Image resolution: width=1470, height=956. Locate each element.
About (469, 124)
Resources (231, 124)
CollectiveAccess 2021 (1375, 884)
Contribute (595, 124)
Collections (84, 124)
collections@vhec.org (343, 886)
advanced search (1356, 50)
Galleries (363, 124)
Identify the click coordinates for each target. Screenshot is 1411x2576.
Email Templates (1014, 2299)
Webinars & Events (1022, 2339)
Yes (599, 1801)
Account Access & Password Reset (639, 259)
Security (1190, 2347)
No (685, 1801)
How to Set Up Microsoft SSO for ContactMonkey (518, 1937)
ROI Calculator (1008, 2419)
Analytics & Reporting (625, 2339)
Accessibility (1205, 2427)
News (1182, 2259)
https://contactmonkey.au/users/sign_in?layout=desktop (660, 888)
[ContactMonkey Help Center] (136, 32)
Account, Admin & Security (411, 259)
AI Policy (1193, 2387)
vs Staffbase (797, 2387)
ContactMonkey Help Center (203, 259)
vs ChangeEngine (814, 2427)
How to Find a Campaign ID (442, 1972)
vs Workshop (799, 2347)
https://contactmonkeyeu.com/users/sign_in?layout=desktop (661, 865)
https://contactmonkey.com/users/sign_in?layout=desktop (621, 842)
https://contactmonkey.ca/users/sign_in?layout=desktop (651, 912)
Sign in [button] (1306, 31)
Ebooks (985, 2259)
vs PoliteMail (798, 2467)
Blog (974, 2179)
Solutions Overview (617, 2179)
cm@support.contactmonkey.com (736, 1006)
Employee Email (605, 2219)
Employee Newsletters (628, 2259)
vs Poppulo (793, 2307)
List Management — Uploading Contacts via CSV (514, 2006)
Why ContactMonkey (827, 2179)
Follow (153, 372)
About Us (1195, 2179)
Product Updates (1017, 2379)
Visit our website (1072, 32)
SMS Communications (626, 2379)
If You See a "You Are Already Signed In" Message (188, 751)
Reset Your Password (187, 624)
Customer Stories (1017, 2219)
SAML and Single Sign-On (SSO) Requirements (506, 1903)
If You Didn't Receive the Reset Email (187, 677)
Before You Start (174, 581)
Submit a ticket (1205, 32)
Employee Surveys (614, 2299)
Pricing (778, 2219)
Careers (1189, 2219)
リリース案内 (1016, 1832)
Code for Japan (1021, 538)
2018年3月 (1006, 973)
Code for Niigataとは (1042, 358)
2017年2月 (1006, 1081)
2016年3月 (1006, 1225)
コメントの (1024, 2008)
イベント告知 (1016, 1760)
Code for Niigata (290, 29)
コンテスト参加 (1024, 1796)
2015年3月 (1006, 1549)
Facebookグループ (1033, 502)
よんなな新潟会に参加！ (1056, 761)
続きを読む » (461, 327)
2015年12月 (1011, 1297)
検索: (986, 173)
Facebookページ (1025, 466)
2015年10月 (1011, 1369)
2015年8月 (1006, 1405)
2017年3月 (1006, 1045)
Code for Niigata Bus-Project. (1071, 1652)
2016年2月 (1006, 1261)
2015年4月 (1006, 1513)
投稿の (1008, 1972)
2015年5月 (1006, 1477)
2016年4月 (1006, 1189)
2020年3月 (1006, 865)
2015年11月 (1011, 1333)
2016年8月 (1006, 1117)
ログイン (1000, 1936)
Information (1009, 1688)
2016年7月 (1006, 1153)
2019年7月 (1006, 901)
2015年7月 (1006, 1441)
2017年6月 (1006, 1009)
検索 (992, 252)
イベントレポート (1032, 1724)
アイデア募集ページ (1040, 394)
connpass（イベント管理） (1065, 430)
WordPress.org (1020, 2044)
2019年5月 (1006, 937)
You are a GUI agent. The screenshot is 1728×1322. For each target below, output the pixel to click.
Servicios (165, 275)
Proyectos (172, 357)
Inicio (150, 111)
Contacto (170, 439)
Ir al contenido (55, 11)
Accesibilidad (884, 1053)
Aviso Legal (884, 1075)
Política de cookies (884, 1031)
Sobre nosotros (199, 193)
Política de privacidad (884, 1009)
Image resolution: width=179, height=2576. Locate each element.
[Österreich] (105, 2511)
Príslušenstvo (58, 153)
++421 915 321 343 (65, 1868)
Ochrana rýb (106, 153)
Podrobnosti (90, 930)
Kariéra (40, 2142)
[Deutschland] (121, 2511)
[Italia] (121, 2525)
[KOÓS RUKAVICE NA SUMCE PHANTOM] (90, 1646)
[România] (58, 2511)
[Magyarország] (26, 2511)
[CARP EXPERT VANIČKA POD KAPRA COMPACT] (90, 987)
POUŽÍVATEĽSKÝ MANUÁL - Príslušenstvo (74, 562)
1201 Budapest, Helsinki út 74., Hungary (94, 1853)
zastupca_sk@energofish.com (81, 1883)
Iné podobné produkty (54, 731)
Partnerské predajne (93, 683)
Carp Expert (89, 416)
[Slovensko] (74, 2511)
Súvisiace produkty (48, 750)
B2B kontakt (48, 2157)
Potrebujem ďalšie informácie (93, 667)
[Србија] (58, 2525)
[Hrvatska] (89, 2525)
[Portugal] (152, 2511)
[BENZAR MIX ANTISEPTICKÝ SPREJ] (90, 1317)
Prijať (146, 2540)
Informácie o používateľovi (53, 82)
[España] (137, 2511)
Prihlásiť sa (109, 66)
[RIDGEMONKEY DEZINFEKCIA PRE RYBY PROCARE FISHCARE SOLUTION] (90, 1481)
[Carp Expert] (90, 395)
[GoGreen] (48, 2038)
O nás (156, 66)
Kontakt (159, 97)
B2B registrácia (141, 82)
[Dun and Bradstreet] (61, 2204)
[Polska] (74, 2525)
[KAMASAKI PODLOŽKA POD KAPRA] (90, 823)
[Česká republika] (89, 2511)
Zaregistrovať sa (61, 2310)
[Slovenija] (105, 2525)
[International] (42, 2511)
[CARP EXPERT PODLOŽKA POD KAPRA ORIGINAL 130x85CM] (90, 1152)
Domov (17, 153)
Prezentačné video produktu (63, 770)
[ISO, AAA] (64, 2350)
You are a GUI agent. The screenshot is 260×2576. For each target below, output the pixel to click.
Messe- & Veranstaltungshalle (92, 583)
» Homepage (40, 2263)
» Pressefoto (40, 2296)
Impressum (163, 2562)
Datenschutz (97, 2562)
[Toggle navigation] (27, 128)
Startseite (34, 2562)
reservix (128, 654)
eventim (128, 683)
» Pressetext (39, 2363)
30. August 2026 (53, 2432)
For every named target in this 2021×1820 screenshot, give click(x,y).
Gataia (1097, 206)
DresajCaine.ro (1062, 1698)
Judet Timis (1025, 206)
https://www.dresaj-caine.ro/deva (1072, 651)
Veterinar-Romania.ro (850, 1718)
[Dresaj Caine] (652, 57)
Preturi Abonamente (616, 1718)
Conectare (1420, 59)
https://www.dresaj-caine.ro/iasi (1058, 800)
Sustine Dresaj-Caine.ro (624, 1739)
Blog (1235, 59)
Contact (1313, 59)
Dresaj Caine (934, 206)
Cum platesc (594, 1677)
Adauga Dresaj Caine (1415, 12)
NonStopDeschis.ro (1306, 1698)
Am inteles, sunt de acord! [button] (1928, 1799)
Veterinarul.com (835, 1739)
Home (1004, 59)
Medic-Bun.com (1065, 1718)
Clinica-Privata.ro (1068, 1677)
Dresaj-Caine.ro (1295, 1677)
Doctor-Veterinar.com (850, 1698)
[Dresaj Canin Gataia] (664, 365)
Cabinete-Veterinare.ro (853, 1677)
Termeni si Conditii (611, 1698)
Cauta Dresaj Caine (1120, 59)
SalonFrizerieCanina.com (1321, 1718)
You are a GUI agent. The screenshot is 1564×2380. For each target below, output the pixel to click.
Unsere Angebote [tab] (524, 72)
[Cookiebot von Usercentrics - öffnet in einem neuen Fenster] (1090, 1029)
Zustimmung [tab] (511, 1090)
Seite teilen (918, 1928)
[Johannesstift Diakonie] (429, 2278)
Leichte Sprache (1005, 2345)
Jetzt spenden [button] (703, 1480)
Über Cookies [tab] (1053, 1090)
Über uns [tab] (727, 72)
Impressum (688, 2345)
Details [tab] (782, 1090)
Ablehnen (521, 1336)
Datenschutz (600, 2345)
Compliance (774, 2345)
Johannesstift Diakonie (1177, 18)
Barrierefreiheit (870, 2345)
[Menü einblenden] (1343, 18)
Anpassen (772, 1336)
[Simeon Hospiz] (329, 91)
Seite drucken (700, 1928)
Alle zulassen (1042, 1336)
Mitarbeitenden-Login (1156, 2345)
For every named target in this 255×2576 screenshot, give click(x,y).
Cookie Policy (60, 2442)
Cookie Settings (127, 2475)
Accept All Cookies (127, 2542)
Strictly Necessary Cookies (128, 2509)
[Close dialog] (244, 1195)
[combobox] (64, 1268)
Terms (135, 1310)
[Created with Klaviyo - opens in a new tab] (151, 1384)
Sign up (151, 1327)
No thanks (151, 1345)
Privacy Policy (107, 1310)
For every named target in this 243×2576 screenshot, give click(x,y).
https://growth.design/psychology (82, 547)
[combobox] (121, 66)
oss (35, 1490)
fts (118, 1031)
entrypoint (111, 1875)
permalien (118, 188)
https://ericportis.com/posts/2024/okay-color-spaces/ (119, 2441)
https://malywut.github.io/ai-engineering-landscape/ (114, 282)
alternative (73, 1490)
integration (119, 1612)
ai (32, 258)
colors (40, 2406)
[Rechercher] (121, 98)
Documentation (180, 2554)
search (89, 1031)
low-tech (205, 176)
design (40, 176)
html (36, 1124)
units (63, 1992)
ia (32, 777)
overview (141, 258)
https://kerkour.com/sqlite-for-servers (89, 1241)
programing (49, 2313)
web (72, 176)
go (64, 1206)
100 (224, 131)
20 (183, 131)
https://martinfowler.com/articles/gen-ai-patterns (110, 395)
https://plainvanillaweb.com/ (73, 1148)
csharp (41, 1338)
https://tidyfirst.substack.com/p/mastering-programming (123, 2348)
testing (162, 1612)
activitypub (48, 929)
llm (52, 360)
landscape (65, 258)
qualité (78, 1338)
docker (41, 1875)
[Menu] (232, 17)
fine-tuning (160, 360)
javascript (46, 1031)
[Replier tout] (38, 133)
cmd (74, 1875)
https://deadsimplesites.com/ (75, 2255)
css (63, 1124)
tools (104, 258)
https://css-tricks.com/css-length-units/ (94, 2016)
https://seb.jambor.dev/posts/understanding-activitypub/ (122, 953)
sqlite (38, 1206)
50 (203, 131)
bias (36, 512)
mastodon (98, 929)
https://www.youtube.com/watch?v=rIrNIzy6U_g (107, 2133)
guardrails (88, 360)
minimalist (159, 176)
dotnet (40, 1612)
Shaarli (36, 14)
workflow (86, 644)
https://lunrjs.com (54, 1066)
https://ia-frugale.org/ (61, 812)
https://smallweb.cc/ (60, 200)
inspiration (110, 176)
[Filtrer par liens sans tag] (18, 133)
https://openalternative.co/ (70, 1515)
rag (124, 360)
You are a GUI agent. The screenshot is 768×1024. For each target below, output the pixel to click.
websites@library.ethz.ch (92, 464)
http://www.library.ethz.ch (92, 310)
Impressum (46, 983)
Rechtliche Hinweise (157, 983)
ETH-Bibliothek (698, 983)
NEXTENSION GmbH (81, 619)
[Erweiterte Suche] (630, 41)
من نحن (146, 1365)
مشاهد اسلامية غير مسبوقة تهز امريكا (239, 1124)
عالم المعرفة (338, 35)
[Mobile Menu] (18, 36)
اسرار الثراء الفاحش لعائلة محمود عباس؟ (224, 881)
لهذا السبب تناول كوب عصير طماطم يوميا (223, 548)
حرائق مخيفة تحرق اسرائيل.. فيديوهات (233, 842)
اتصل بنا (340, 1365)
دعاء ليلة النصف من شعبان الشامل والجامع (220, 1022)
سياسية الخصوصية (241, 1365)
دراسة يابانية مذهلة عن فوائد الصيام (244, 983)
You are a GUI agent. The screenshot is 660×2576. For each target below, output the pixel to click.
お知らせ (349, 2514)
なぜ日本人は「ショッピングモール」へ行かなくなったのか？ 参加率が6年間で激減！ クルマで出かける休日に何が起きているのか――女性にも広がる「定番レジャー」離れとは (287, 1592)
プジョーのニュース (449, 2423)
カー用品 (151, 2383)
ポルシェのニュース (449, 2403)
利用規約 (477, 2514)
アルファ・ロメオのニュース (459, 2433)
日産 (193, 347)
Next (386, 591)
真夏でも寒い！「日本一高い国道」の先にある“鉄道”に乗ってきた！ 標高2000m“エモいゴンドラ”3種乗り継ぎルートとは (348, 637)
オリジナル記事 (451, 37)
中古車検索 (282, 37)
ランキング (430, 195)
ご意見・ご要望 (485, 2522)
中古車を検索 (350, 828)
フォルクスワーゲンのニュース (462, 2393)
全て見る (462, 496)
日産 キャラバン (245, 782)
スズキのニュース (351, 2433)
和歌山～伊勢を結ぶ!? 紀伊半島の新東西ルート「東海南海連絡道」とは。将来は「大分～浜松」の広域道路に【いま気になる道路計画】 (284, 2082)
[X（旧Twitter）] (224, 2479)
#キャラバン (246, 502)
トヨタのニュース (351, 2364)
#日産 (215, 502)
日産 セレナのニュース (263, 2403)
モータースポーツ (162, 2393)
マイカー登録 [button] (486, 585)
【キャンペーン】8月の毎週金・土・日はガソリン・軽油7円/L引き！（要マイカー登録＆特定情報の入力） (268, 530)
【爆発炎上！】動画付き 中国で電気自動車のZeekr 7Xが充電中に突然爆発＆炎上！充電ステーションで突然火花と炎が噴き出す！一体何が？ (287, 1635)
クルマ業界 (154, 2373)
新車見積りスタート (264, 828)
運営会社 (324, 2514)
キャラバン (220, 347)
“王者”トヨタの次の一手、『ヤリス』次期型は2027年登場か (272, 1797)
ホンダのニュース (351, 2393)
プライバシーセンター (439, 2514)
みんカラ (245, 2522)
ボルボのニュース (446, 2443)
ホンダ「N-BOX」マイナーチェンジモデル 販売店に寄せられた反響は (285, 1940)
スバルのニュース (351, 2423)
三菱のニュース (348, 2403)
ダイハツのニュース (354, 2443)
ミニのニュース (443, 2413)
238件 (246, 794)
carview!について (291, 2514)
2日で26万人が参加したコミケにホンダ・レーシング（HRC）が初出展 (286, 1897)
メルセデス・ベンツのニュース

==============================

WORK INSTRUCTION: Quote the listing above, but only from the line that shows "Analytics & Reporting (625, 2339)" through the line that shows "Follow (153, 372)".

TASK OUTPUT:
Analytics & Reporting (625, 2339)
Accessibility (1205, 2427)
News (1182, 2259)
https://contactmonkey.au/users/sign_in?layout=desktop (660, 888)
[ContactMonkey Help Center] (136, 32)
Account, Admin & Security (411, 259)
AI Policy (1193, 2387)
vs Staffbase (797, 2387)
ContactMonkey Help Center (203, 259)
vs ChangeEngine (814, 2427)
How to Find a Campaign ID (442, 1972)
vs Workshop (799, 2347)
https://contactmonkeyeu.com/users/sign_in?layout=desktop (661, 865)
https://contactmonkey.com/users/sign_in?layout=desktop (621, 842)
https://contactmonkey.ca/users/sign_in?layout=desktop (651, 912)
Sign in [button] (1306, 31)
Ebooks (985, 2259)
vs PoliteMail (798, 2467)
Blog (974, 2179)
Solutions Overview (617, 2179)
cm@support.contactmonkey.com (736, 1006)
Employee Email (605, 2219)
Employee Newsletters (628, 2259)
vs Poppulo (793, 2307)
List Management — Uploading Contacts via CSV (514, 2006)
Why ContactMonkey (827, 2179)
Follow (153, 372)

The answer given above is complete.